Networked γ′ in additively manufactured cobalt-based superalloy through dislocation cell-templated precipitation

The cobalt-based γ′-strengthened superalloy shows great promise across various sectors, including power generation and aerospace. Laser powder bed fusion (LPBF) technology is well-suited to meet the requirements for superalloys with strong textures or single-crystal microstructures. However, post-processing often leads to recrystallization, altering the desired microstructure. In this study, we propose the dislocation cell-templated precipitation (DCP) method, which utilizes the elemental segregation at the high-density dislocation cell walls inherent in LPBF to control three-dimensional morphological evolution of γ′ phases.
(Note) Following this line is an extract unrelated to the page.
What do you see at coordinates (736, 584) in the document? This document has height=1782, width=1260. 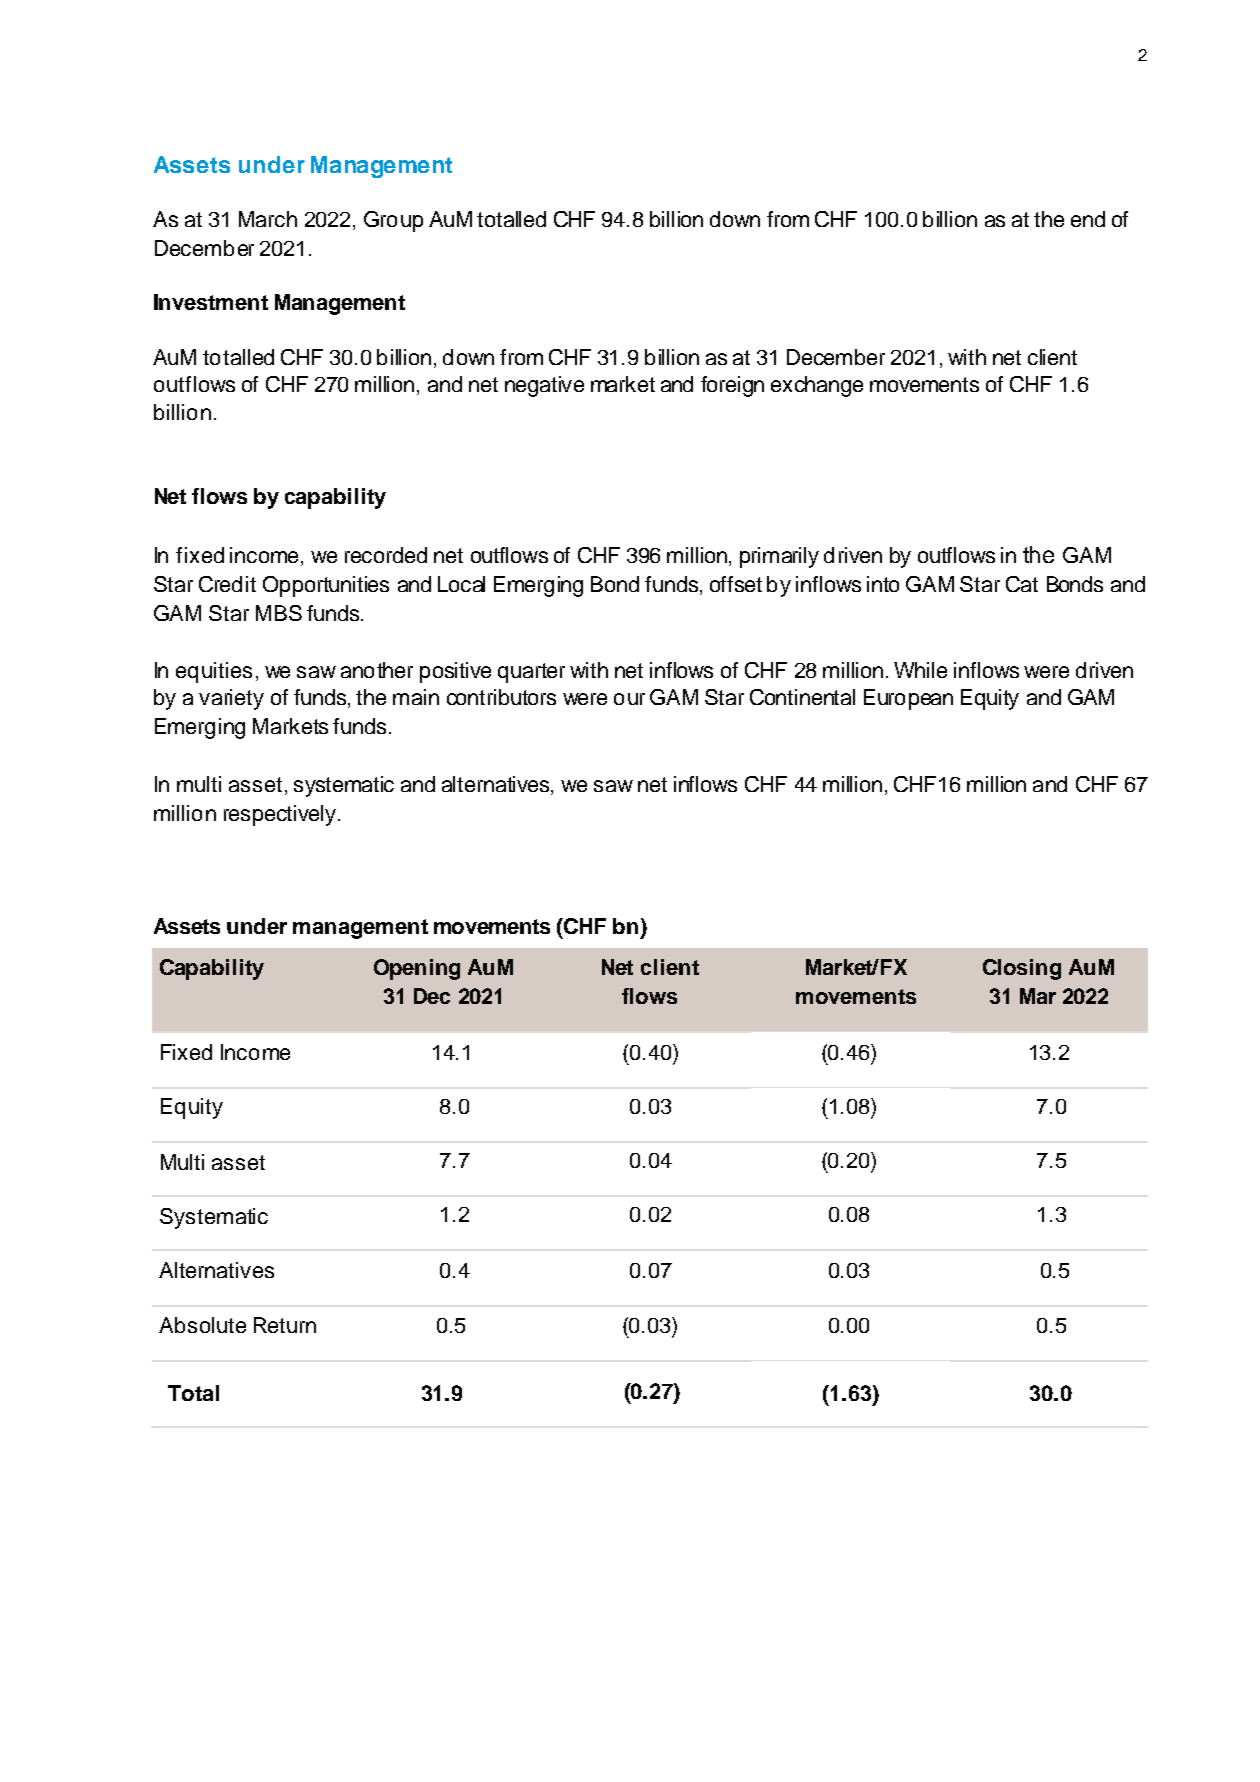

This process results in a unique networked γ′ structure in a newly developed cobalt-based superalloy (49Co-30Ni-10Al-5V-4Ta-2Ti at%), which is distinctly different from the conventional cubic γ′ phase morphology observed in cast samples. Compared with the conventional cubic γ′ morphology in cast alloys, the networked γ′ structure exhibits significantly enhanced strength at both room and elevated temperatures. Furthermore, the networked γ′ structure shows excellent thermal stability, retaining its morphology and columnar grains after 120 ​h at 1000 ​°C, without forming detrimental phases. These findings offer new insights into the microstructural engineering of LPBF-manufactured superalloys.